Nick se enderezó y pasó una mano por la camisa. Hizo una mueca al encontrar rastros de saliva.

– ¿Saludar? -preguntó.

– Bueno, es un poco corta de vista. Le gusta verte la cara de cerca.

– Aja -Nick miró al perro más grande que había visto en su vida-. Yo creía que quería comerme.

– ¡Oh, no! Sadie es un verdadero encanto, no le haría daño a nadie -para probarlo, se inclinó y tomó el hocico de Sadie en sus manos, con una sonrisa que parecía una mezcla de indulgencia y tristeza infinita-. Ha pasado una mala temporada, eso es todo.

Nick adivinó que lo mismo podía decirse de su dueña. Sabía poco de ella, aparte de que había sido la protagonista de todas sus fantasías húmedas durante varios años, pero su instinto solía acertar bastante. Y el agotamiento que expresaban los ojos de la joven y su modo de moverse indicaba que algo iba mal. ¡Qué diablos! Casi se podía oler.

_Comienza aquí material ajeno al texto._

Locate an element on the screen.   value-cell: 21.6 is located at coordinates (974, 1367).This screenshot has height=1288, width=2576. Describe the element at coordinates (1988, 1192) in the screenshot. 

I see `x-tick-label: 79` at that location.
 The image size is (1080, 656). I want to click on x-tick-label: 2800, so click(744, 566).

Y deseaba con todas sus fuerzas preguntarle por ello. ¿Podría ayudarla él? Lo había hecho una vez, aunque siempre se había preguntado si las cosas habrían sido diferentes en caso de que ella le hubiera permitido hacer más. Le sobresaltó la idea de que había vuelto a caer en el deseo de querer salvarla.

Pero, eh, estaba de vacaciones. No se le exigía que salvara a nadie. Solo tenía que descansar, hacer algunas fotos, hacer el amor si podía y hacer lo que se le ocurriera que no exigiera pensar mucho.

Y sin embargo, era también incapaz de ignorar los problemas de nadie. Estaba abriendo ya la boca para preguntarle por ello cuando la joven lo miró con curiosidad.

– ¿Quién le va a hacer la foto a Sadie?

– Lo tienes delante.

– Oh. ¿Podemos empezar? Voy un poco… apremiada de tiempo.